Exercise: Reproduce, exactly and in full, only the lines below from the one containing "1568x760 pixels." through the one containing "The image size is (1270, 952).".

*** Source material ***

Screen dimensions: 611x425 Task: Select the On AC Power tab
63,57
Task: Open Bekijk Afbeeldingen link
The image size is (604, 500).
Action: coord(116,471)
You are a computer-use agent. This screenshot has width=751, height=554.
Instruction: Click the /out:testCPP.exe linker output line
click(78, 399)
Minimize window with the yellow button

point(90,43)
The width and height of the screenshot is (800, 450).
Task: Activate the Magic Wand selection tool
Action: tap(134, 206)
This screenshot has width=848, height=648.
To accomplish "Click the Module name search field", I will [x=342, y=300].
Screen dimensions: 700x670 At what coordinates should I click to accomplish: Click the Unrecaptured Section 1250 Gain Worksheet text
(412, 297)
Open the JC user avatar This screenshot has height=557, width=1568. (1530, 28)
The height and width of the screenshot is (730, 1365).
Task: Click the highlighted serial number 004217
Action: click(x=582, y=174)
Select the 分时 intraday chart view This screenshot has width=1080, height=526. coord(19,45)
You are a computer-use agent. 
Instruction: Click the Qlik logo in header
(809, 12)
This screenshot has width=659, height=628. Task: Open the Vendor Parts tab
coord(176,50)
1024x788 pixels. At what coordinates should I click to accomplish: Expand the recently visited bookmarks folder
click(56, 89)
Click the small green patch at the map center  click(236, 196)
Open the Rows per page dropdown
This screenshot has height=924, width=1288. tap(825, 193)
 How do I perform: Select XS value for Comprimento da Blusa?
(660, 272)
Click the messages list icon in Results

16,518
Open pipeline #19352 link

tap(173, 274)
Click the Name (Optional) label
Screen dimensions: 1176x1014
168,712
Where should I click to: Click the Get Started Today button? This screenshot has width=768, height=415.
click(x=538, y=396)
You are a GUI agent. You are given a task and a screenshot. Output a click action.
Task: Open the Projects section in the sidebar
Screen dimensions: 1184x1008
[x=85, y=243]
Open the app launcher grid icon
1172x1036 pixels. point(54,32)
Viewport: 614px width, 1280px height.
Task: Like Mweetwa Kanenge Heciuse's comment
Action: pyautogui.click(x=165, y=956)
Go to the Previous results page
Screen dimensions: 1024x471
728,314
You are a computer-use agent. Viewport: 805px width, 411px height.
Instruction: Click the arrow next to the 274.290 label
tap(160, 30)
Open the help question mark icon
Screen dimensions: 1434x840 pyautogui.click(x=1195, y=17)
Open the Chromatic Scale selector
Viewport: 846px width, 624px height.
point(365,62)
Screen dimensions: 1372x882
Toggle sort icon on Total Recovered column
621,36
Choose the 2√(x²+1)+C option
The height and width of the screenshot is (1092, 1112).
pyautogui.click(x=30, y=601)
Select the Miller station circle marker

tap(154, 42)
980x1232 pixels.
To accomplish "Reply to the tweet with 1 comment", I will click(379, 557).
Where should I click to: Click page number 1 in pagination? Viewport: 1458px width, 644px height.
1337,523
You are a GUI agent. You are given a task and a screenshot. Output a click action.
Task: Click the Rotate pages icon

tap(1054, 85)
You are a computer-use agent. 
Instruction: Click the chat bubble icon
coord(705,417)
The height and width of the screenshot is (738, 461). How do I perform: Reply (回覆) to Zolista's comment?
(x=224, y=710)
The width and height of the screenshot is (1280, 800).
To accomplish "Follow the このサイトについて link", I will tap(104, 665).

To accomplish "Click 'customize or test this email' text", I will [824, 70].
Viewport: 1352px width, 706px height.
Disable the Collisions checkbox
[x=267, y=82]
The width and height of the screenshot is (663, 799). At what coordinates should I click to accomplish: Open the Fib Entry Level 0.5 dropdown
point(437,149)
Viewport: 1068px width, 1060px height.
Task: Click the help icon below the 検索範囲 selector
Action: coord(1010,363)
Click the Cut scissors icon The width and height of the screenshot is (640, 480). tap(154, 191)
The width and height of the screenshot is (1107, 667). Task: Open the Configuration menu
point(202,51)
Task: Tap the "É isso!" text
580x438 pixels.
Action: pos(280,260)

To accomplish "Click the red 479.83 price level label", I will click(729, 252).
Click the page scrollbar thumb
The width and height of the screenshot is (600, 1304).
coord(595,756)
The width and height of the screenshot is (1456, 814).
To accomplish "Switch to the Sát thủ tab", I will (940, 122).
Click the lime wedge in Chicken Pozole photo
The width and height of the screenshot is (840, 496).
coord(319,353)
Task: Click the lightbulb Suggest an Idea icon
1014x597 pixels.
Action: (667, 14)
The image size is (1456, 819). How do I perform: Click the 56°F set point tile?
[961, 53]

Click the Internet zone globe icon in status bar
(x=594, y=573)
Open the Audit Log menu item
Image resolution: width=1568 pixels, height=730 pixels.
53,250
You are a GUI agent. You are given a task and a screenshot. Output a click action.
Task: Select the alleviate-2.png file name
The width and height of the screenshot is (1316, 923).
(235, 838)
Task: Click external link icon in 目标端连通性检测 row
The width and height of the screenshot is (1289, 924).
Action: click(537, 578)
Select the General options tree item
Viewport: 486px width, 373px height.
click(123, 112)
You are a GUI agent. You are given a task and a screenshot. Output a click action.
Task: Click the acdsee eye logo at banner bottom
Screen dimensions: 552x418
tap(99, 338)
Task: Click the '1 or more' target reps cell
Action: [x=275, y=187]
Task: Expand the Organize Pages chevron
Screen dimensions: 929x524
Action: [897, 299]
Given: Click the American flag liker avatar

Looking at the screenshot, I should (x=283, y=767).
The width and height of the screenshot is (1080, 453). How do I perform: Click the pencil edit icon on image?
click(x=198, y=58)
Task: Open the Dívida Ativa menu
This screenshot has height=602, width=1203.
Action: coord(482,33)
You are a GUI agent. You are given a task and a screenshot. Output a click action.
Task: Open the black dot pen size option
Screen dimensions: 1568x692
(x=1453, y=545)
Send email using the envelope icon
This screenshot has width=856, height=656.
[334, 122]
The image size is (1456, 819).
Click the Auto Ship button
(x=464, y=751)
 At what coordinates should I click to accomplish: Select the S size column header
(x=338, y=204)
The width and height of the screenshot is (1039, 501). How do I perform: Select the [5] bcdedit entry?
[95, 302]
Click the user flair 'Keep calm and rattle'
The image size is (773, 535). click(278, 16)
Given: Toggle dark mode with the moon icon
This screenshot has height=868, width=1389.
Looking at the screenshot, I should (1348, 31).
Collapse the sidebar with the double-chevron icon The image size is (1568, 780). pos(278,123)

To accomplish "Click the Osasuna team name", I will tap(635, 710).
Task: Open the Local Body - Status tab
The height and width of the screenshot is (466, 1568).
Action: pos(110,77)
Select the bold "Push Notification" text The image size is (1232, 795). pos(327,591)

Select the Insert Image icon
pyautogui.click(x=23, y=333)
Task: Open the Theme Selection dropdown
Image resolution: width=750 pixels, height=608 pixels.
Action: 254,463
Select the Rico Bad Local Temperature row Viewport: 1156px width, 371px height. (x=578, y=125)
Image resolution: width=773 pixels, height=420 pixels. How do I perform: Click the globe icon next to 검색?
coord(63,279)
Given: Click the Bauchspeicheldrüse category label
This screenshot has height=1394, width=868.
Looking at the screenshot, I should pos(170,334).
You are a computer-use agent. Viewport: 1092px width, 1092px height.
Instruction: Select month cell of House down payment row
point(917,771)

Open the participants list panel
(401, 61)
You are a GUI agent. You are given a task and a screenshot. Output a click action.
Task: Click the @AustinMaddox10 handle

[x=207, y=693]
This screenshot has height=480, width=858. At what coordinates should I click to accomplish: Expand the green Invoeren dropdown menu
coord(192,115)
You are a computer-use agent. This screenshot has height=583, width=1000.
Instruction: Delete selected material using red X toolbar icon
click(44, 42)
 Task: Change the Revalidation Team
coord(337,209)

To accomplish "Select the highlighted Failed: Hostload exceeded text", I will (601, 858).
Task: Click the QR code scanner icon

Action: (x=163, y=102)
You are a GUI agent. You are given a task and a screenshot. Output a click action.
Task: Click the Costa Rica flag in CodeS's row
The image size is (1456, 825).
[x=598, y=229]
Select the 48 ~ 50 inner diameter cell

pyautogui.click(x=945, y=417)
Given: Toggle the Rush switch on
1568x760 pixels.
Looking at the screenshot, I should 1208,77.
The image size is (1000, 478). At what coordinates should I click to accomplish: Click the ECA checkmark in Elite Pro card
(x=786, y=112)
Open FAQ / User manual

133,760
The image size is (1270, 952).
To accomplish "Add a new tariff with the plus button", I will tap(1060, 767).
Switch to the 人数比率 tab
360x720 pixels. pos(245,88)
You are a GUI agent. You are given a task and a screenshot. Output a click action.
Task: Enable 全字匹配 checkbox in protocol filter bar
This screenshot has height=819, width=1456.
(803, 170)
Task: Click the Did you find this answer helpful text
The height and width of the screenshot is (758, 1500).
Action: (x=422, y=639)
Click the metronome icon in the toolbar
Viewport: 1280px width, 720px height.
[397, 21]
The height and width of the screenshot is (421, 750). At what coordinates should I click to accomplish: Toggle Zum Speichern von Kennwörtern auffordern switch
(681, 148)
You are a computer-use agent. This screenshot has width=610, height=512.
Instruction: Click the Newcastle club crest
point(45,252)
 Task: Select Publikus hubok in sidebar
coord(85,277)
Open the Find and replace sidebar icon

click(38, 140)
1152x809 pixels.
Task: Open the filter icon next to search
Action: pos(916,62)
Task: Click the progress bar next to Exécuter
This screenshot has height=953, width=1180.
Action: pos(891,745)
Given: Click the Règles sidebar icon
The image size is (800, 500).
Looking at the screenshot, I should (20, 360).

*** End of Source material ***

Your response:
1568x760 pixels.
Looking at the screenshot, I should 1208,77.
The image size is (1000, 478). At what coordinates should I click to accomplish: Click the ECA checkmark in Elite Pro card
(x=786, y=112)
Open FAQ / User manual

133,760
The image size is (1270, 952).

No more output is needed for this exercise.